EXERCISE BRIEF: Print, exactly as written, the line containing "Image resolution: width=600" and every line after it, ending with the final line of the data below.

*** Opening of SUPPLIED INFORMATION ***

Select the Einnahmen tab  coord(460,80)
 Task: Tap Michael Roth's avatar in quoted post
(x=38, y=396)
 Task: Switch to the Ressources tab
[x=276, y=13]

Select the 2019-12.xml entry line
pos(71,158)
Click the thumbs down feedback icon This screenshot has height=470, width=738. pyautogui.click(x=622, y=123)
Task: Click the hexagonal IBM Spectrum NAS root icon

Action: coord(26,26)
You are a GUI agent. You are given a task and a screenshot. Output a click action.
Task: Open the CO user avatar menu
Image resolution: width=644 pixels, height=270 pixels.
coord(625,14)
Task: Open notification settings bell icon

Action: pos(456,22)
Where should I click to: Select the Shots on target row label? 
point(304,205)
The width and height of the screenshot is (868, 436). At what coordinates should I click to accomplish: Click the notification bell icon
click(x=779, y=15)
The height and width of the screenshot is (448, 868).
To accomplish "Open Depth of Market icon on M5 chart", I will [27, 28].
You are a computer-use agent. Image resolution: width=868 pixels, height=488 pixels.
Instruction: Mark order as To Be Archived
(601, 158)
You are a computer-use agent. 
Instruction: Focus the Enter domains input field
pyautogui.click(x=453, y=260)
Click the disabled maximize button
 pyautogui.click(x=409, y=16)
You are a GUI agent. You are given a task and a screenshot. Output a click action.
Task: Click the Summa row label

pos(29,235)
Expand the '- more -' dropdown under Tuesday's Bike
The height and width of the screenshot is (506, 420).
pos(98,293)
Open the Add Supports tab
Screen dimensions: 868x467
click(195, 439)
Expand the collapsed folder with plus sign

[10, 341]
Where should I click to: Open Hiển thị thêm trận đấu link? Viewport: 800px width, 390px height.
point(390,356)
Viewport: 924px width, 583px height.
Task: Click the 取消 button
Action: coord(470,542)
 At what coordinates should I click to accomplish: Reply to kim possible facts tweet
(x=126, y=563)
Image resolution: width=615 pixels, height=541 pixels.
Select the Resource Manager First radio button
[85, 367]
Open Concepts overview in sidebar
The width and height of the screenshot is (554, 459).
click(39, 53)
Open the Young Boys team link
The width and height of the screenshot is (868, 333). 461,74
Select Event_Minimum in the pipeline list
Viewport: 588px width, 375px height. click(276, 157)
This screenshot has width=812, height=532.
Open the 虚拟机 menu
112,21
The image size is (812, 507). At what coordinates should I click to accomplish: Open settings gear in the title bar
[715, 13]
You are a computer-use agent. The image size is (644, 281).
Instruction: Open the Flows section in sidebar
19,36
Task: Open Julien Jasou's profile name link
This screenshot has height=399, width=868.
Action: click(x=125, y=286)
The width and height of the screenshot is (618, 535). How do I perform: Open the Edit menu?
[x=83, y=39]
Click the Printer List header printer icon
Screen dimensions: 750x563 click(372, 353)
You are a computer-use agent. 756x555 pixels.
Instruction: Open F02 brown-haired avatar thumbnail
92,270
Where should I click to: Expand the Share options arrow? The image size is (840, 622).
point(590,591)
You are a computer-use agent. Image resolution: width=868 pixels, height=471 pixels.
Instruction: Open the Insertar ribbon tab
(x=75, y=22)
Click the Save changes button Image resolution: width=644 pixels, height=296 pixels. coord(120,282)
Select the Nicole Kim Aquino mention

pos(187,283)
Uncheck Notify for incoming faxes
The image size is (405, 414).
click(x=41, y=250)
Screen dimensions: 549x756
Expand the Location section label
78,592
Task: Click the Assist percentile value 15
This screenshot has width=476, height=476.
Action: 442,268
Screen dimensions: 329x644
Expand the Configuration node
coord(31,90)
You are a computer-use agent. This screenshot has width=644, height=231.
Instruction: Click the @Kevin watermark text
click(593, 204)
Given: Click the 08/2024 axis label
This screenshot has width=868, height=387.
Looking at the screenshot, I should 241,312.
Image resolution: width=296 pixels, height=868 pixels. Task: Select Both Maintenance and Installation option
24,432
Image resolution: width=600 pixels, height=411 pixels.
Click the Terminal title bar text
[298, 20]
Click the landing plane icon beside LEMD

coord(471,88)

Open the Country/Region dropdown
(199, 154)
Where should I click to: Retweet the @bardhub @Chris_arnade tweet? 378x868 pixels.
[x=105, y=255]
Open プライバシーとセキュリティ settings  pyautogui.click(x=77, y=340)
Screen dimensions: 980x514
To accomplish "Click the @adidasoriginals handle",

*** Close of SUPPLIED INFORMATION ***

ANSWER:
Image resolution: width=600 pixels, height=411 pixels.
Click the Terminal title bar text
[298, 20]
Click the landing plane icon beside LEMD

coord(471,88)

Open the Country/Region dropdown
(199, 154)
Where should I click to: Retweet the @bardhub @Chris_arnade tweet? 378x868 pixels.
[x=105, y=255]
Open プライバシーとセキュリティ settings  pyautogui.click(x=77, y=340)
Screen dimensions: 980x514
To accomplish "Click the @adidasoriginals handle",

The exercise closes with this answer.